**Instructions for the task**
Going from the line that contains "Task: Click the search magnifier icon" through the last line of the records, set down each line again exactly, both included, with pictures left out.
Top of Data for the task
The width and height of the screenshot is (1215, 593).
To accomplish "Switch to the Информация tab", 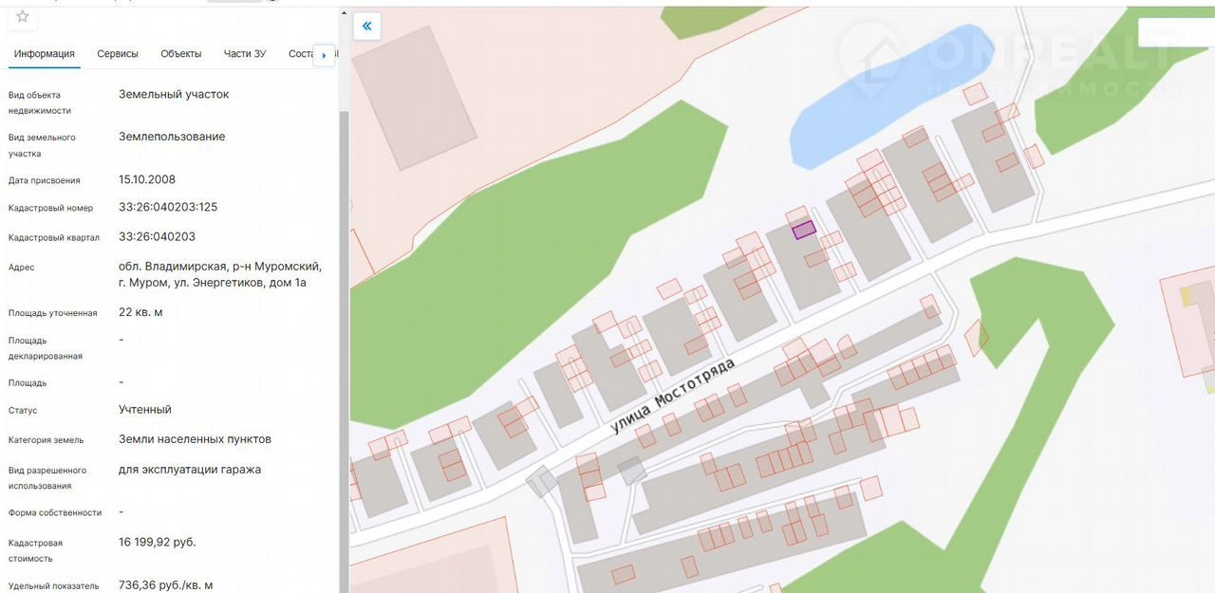I will click(x=45, y=54).
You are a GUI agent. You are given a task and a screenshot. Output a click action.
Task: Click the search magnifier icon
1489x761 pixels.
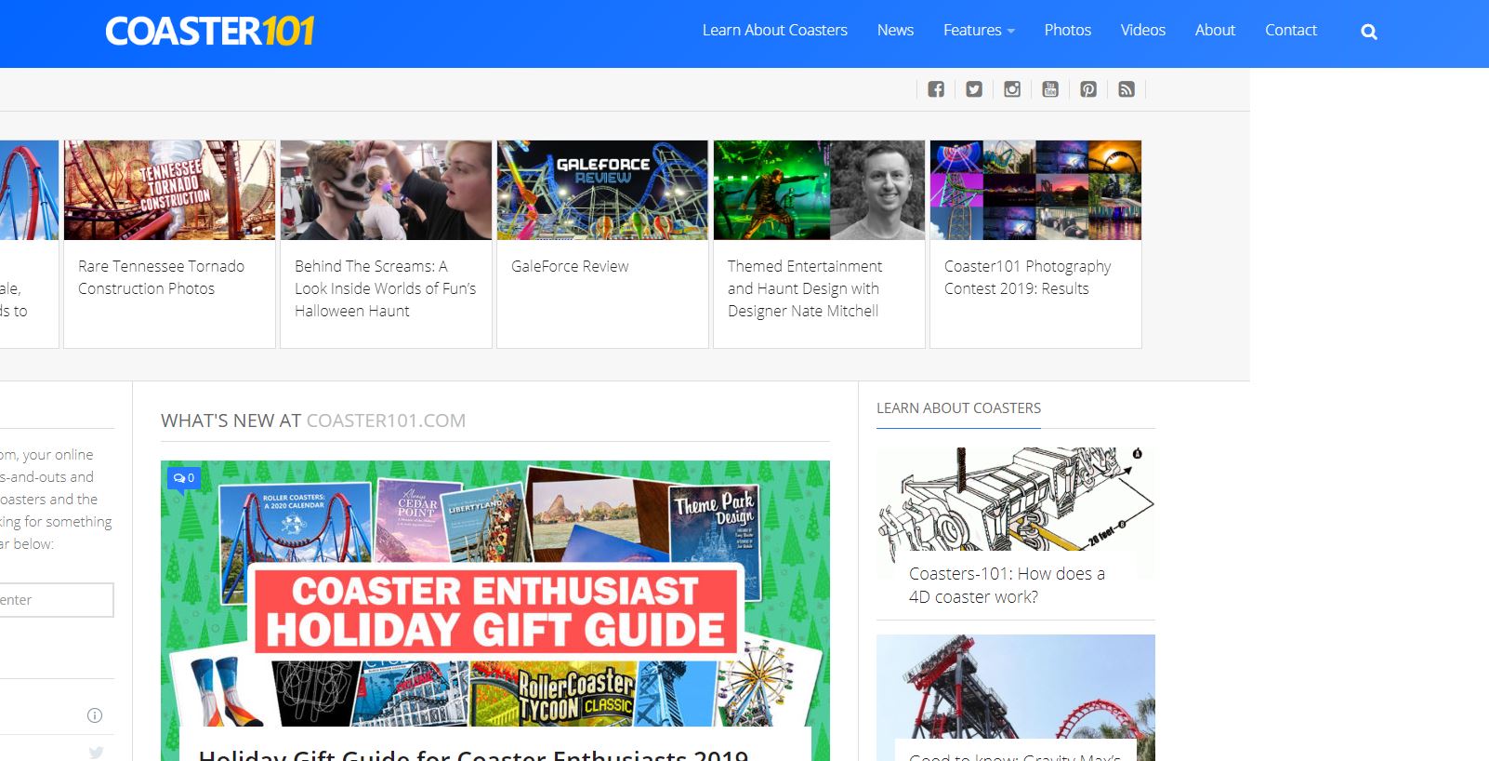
Bottom of Data for the task
**Exercise solution**
Task: Click the search magnifier icon
1489x761 pixels.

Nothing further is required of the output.